Face aux plaintes, les «tu devrais» et les «il faut» sont inutiles. Loin d’apporter des solutions, ces formules toutes faites sonnent même comme des reproches paralysants. Le stress grandit et les incompréhensions éloignent. Dire à un dépressif «bouge-toi» ou «tu es trop centré sur toi», ça ne fonctionne pas. C’est comme dire à quelqu’un qui a une jambe cassée de courir le 100 mètres ou à un grippé d’arrêter d’avoir de la fièvre. On n’en sort pas avec un coup de pied aux fesses.
La dépression est une maladie grave, qui peut tuer.
Car en plus d’être un mal invisible, la dépression est à durée indéterminée. Il faut du temps –en général, six mois– et le risque de rechute est important. «Le principe de la dépression est qu’elle s’installe dans la durée, observe Caroline Depuydt. Au début, les autres ont de la compassion, puis la personne devient « un peu pénible, elle n’a qu’à se secouer à la fin, on l’aide, elle ne pense qu’à elle ». On est vite dans l’insupportable et le patient se sent vite très seul.»
Sans ses parents, sans son psy, sans les amis les plus fidèles, «je ne serais peut-être plus là», avoue simplement Aurélien. «Une dépression, ça fait du tri dans l’entourage.
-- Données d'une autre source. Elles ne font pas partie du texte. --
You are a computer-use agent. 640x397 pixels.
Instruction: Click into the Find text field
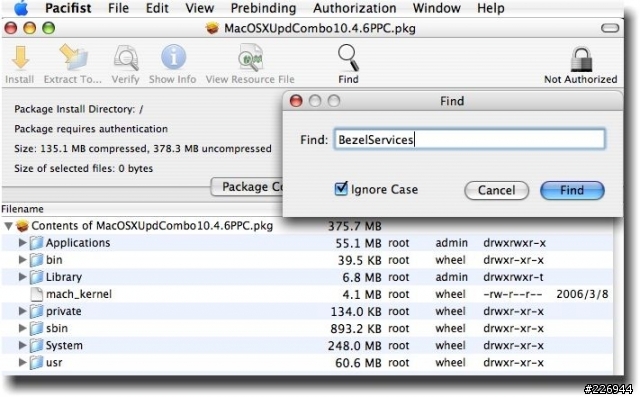pyautogui.click(x=469, y=139)
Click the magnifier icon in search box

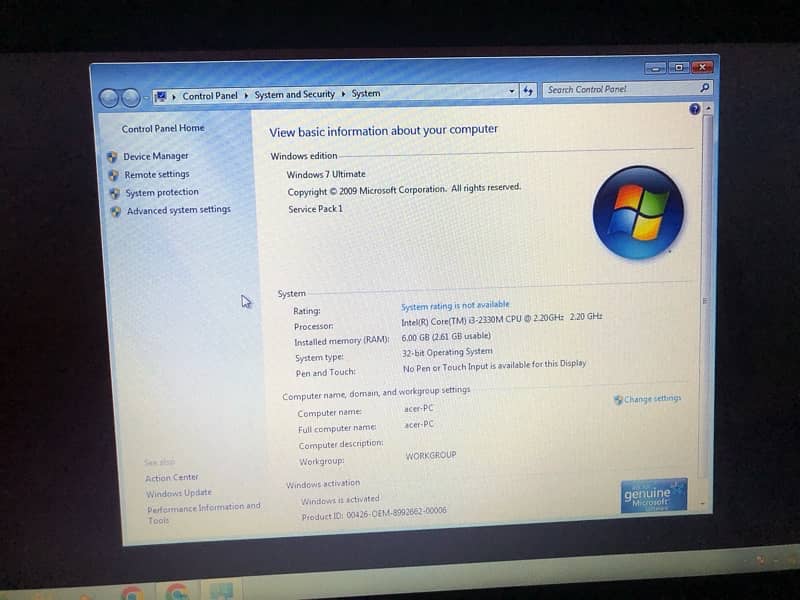coord(704,88)
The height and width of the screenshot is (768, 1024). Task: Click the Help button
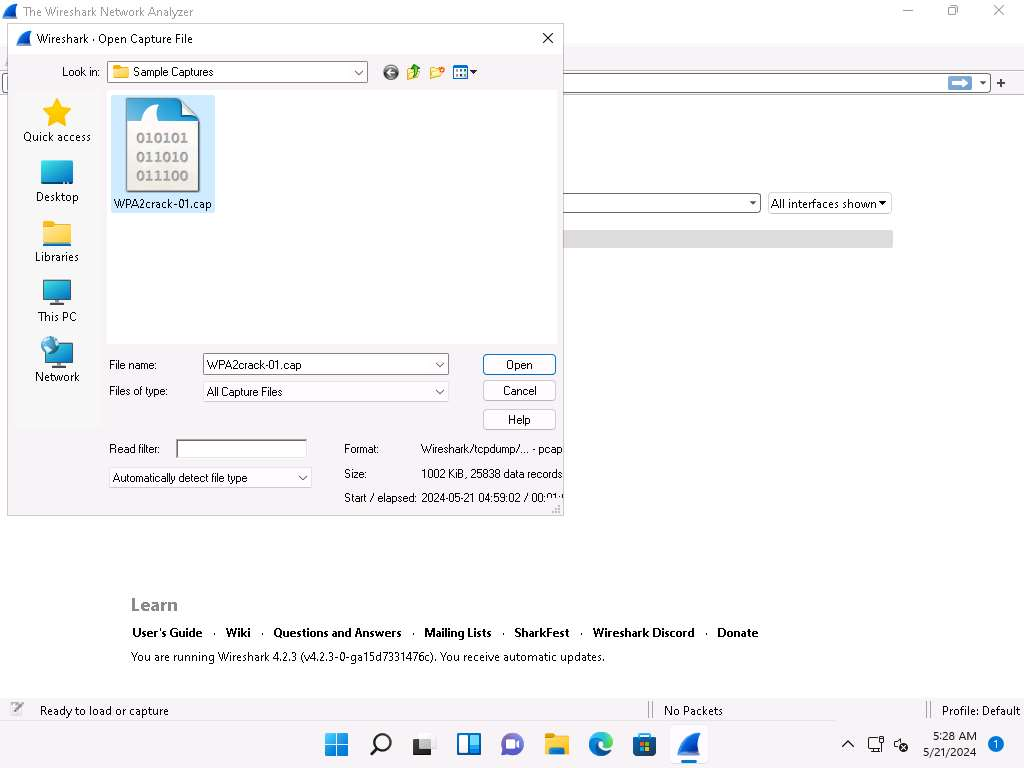(x=519, y=420)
Un envol d’oiseaux! Mais je n’en veux pas à ceux qui se sont éloignés, ils ne savaient pas quoi faire.»
Chiffres
Selon le dernier rapport de Sciensano, publié en octobre 2025:
• L’anxiété touche 13% de la population en Belgique.
• Le nombre de Belges souffrant de dépression s’élève à 13% sur ce même laps de temps.
• Les pensées suicidaires concernent 6% de la population.
• Les tentatives de suicide ont augmenté depuis 2018 et sont passées de 2 à 6 pour mille.
• Le suicide est la première cause de mortalité chez les 15-45 ans.
• Chez les 15-24 ans, plus d’un décès sur quatre est dû à un suicide.